Comment atteindre la souveraineté numérique ?

Alors qu’Anne Le Hénanff, députée du Morbihan et rapporteure de l’avis sur la souveraineté numérique de la Commission Supérieure du Numérique et des Postes admet volontiers que le terme de « souveraineté numérique » est aujourd’hui « peut-être un peu galvaudé », apporter une définition claire et partagée de tous à cette expression devenait plus que nécessaire. C’est désormais chose faite. « La souveraineté numérique est la capacité pour un Etat de conserver un accès autonome à son espace numérique et aux services numériques liés à l’exercice de sa souveraineté, en sécurisant son autonomie et laccès aux contenus quil a définis comme stratégiques, ainsi que les données quil juge stratégiques et/ou sensible ».1 La définition est claire et les moyens pour atteindre cette ambition sont détaillés en 10 recommandations. Il ne reste donc plus qu’à toutes les entités concernées de s’en saisir pour faire de la France un acteur de premier rang mondial dans le domaine.

Maîtriser nos données

Aujourd’hui, pour espérer atteindre une souveraineté numérique, il est essentiel, pour un Etat, d’avoir la maîtrise de ses données, ce qui n’est pas forcément le cas dans certaines administrations françaises qui, souvent, manipulent des données dites sensibles. « La question centrale est celle de savoir quelles données nous devons protéger au mieux. Toutes les solutions ne doivent pas forcément être françaises ou européennes mais nous devons être certains que nos données sensibles sont hébergées sur des cloud respectant la qualification SecNumCloud » défend Anne Le Hénanff. Par ailleurs, l’avis soulève d’autres propositions pour tendre vers une meilleure maîtrise de nos données, publiques et sensibles notamment. L’extension du rôle du préfet pour qu’il s’assure que les données sensibles des collectivités soient bel et bien hébergées dans un cloud souverain en fait partie. « Le préfet aurait un rôle de garant de l’efficacité de la démarche » poursuit la députée. Mais, avant d’en arriver à cette étape, les administrations et établissements sensibles pourraient déjà réussir à cartographier les données sensibles qu’ils détiennent. Enfin, la députée propose un accompagnement des plus petites collectivités et établissements, scolaires et de santé notamment, qui ne disposent pas forcément des moyens humains et financiers nécessaires pour être en conformité.
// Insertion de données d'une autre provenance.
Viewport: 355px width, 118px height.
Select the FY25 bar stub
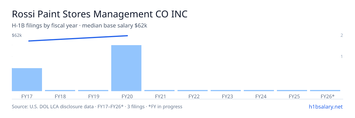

Simplifier la commande publique

Les membres de la commission supérieure du numérique et des postes s’accordent pour dire que la France et les Etats européens « seraient très naïfs de penser que la commande publique ne doit pas jouer toute sa part à l’élaboration dune offre numérique européenne et souveraineté ». Aux Etats-Unis par exemple, des réglementations liées à la commande publique ont véritablement favorisé le financement d’entreprises américaines. C’est pourquoi la Commission propose la création d’une “Buy European Act” qui « réserverait une partie des marchés publics à des offres européennes, notamment sur les marchés sensibles et essentiels ». Le code des marchés public actuel est trop complexe et se doit d’être simplifié pour éviter de décourager les nouveaux acteurs du numérique de répondre à des appels d’offres.
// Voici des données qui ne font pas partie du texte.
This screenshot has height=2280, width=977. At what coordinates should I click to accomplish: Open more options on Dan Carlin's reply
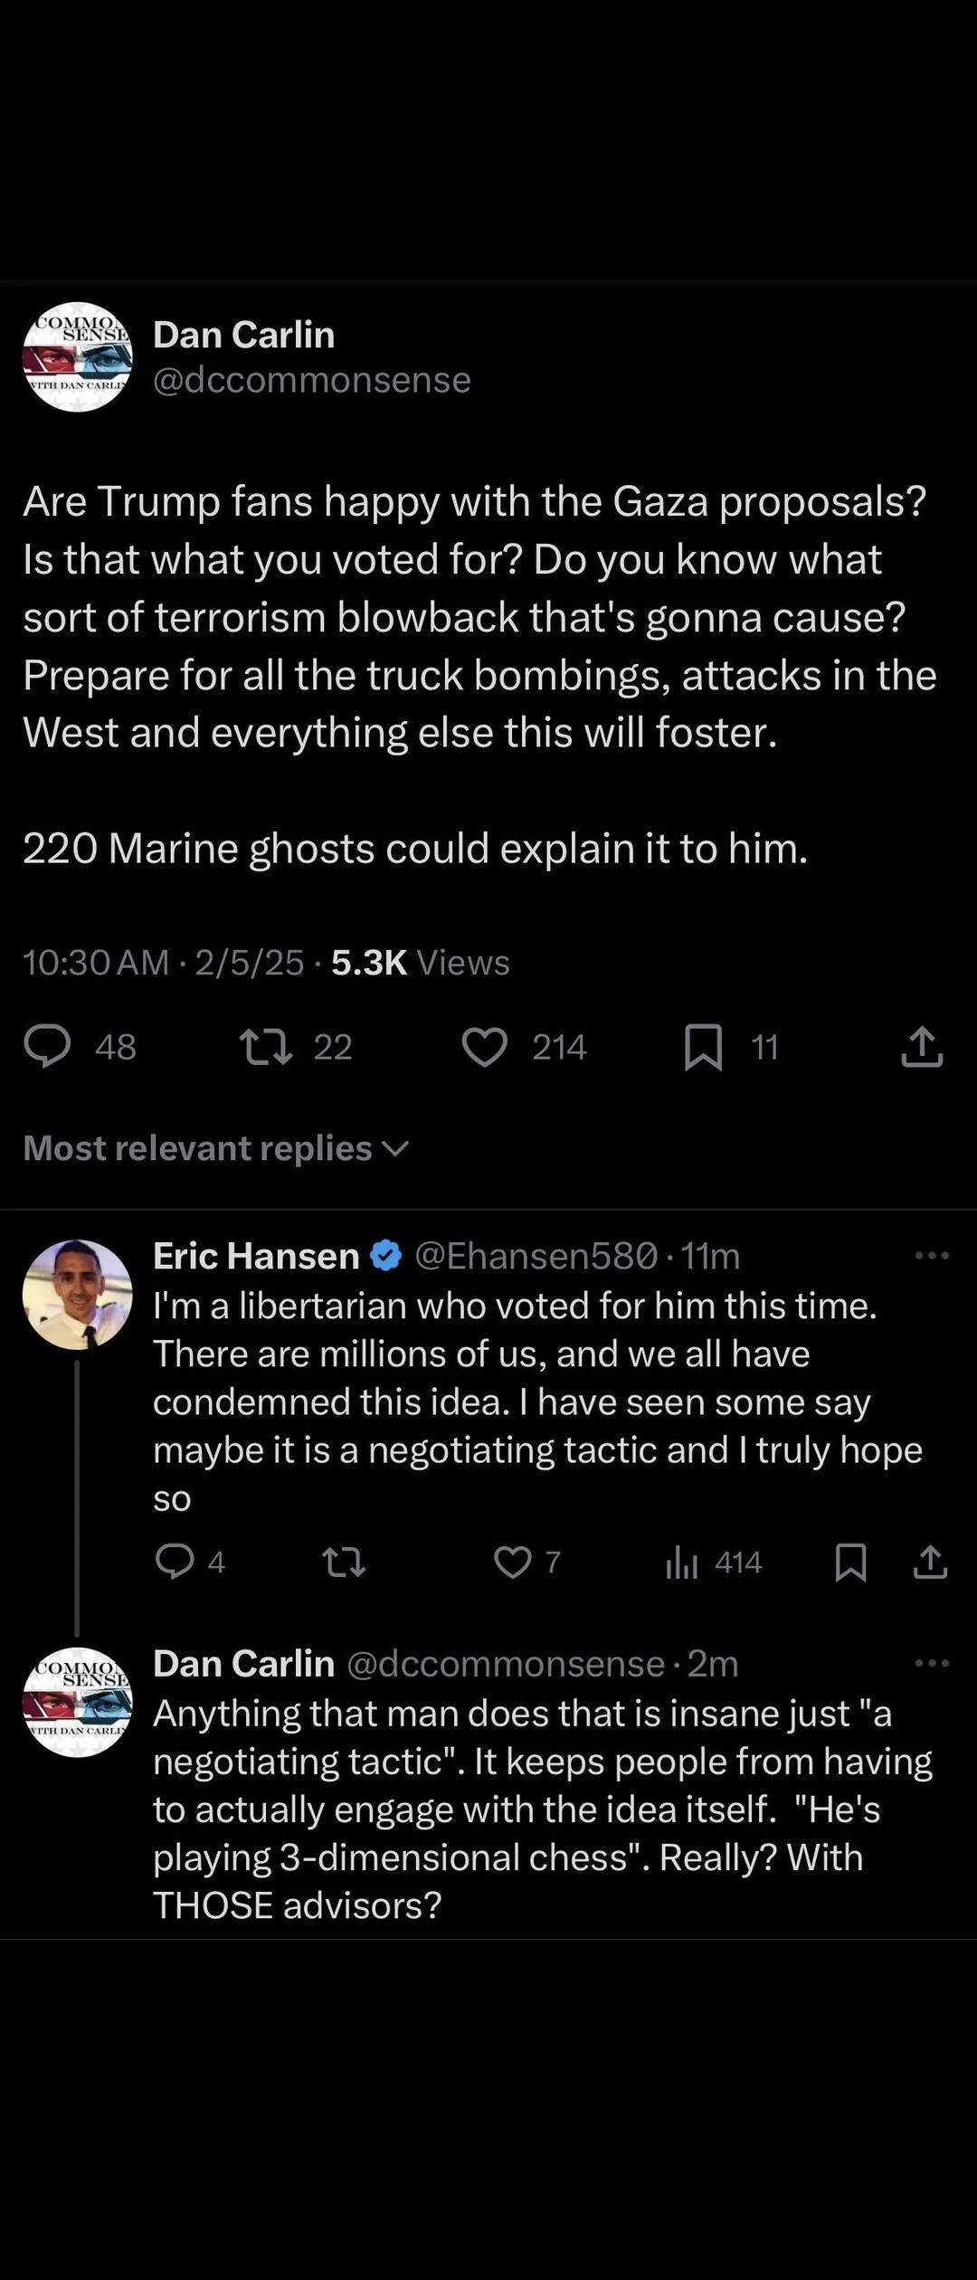(x=932, y=1663)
Porter le sujet au plus haut niveau

En septembre dernier, Jean-Noël Barrot, ministre délégué chargé de la transition numérique et des télécommunications annonçait la mise en œuvre d’une stratégie nationale pour le cloud et la souveraineté numérique. Si l’avis d’Anne le Hénanff note « le renforcement et la continuité de la volonté française » sur ce sujet, il semble essentiel qu’aujourd’hui la souveraineté numérique soit « définie au plus haut niveau de lEtat à savoir par le président de la République et le Premier ministre ». Il semble également essentiel que les sujets du numérique soient traités de manière transverse par les ministères. Le fonctionnement en “silo” empêche la mise en œuvre d’une politique uniforme et cohérente selon les secteurs. « La dimension interministérielle doit prendre le pas » souligne Anne Le Hénanff. Enfin, la création d’un Conseil de défense de la stratégie du numérique rattaché au président de la République permettrait de suivre ces sujets en continue et pas uniquement lors d’une cyberattaque ou en cas de crise cyber.

Si cet avis n’est pas contraignant, Anne Le Hénanff espère aujourd’hui que les ministres et les autres membres du Gouvernement puissent s’en saisir pour s’en inspirer et, pourquoi pas, en instaurer certaines.